Resource Enum

Addresses apply to libtpu.so from the libtpu-0.0.40-cp314 wheel. Other versions differ.

Abstract

The TPU cost model models a VLIW bundle as a vector of functional-unit occupancies. ResourceVector is a flat array of 23 double slots, one per abstract hardware resource: the two MXU pipes (matmul-issue and gain-push), the cross-lane unit, the two-plus-one vector ALU lanes, the vector EUP / load / store ports, four memory-transfer terms, six ICI ring links, and three SparseCore engines. Each LLO instruction deposits its throughput cycles into the slot named by CycleTable::GetResource, and the bundle's issue cost is a structured reduction — MaxResourceCycles — over the whole vector. This page recovers the enum value→name table, the per-gen slot counts, and the reduction's overlap model.

The reader should not confuse this with the scheduler's ResourceType enum. They are two different "resource" abstractions in the same binary, and conflating them is the central trap. The cost-model Resource (this page, 23 slots, an enum nested in ResourceVector) measures cycle weight — how many cycles a unit is busy. The scheduler ResourceType (ResourceType Taxonomy, 47 IDs, an AsyncTracker enum) measures concurrency limits — how many async collectives of a kind may co-issue. They overlap semantically (both name the six ICI links), but they are distinct enums with distinct value spaces, distinct print paths, and distinct consumers. This page documents the cost-model Resource; the contrast with ResourceType is drawn at the end.
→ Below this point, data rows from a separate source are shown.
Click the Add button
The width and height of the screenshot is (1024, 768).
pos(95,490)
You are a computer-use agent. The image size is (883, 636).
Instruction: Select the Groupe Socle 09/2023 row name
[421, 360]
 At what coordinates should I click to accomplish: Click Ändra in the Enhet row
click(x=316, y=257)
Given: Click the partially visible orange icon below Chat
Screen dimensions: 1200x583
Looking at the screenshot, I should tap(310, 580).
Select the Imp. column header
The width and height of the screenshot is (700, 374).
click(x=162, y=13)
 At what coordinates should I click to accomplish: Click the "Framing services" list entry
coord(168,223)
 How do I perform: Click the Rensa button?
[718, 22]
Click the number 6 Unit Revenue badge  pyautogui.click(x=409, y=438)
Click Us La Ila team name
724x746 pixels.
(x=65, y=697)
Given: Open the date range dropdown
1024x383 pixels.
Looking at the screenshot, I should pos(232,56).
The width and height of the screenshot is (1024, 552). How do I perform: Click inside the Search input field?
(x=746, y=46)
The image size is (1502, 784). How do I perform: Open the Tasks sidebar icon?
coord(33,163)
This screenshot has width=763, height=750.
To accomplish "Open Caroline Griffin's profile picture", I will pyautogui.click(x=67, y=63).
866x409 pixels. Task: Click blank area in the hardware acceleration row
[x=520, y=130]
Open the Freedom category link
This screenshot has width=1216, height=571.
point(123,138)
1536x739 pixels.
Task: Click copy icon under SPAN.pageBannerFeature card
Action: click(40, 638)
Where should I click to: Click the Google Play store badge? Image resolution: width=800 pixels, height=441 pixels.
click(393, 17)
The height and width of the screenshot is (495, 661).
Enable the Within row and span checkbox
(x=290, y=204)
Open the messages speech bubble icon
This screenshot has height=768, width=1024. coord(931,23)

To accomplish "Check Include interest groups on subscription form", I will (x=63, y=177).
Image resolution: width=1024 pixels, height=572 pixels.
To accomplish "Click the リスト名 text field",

The names come from one place: ResourceVectorToString @ 0x1c89bde0 reads the 22 leading doubles in physical-offset order and formats them with a single printf template, so the string order is the enum order. The 23rd slot (R[22]) is a real, Acc-writable, MaxResourceCycles-read slot, but ToString never prints it — it has no name string in the binary.

For reimplementation, the contract is:

The 23-slot Resource enum value→name→offset table and the Acc bound that fixes the count at 23.
The MaxResourceCycles reduction: which slots overlap (plain MAX), which blend at 50% (the vector-ALU port balance), and which serialize (the memory group).
The per-gen slot counts (PF=20, VF=28, GL=31 from named kResources symbols; a fourth 31-slot table is present but its gen attribution is unconfirmed) and how the wider gens extend the enum past R[22].
The gen-invariant CycleTable::GetResource op→slot table.
The boundary between this enum and the scheduler's ResourceType enum.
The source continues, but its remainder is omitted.